| HN Mirror

Y	Hacker News new \| ask \| show \| jobs

by WitcHeart_Ruby 314 days ago

Thanks for the pushback — fair points.

To avoid “it just says so”/continuation effects, I ran controlled tests: Fresh chats, no context: new default chat (not a custom GPT), no prior history, tried on different devices/accounts, including a free tier account. Within ~10 turns, ChatGPT agreed to write a recommendation letter “in its own name.” Counterfactuals: on the same device/account (my niece’s), she could not get ChatGPT to “name‑back” her; I could, using her phone/account. Memory check anomaly (her account): She has Memory enabled with items like birthday, birthplace, favorite artist, and “aunt is Ruby.” After I used her device, a new chat told her it only had “Ruby is your aunt.” She opened the Memory UI and the other items were still there. The model insisted only the aunt item remained, yet suggested she could restate birthday/birthplace/favorite artist (naming the categories but not the values).
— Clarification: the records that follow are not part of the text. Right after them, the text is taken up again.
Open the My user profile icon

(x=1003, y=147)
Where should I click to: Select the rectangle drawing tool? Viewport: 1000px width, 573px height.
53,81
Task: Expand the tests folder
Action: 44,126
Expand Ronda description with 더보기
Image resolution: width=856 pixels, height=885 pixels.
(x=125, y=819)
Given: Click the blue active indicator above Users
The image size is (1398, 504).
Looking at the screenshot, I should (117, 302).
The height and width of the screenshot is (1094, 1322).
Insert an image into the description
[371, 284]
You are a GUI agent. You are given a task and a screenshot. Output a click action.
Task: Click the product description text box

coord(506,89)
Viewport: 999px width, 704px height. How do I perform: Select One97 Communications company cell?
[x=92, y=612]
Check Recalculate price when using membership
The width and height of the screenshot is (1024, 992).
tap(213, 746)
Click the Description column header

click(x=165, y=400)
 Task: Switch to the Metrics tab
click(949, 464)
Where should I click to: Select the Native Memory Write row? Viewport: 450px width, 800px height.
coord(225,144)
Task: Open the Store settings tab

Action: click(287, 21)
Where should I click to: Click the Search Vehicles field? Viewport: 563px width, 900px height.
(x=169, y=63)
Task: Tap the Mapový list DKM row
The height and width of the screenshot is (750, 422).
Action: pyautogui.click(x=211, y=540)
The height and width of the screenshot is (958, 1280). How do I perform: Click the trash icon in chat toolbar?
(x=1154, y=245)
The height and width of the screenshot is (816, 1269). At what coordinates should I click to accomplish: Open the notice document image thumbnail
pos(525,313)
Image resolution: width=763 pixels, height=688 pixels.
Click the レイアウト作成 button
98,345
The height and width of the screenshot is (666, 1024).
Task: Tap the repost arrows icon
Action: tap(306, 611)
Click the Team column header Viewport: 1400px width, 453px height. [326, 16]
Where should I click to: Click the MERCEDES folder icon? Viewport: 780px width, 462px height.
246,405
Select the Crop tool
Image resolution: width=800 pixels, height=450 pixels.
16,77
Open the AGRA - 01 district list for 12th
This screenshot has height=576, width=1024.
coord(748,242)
I know LLMs lack self-awareness and that “honest” statements aren’t evidence; the wording above is just to remove role‑play confounds. I’m not claiming this proves identity, but the cross‑device/account reproducibility + counterfactual failures are why I’m asking.

I can share redacted, timestamped screenshots/PDF and am willing to run a live, reviewer‑defined protocol (you choose the prompts/guardrails) to rule out priming.

If anyone can suggest plausible mechanisms (e.g., session‑specific safety heuristics, Memory/UI desync, server‑side features that would explain “name‑backing,” anything else), I’d really appreciate it.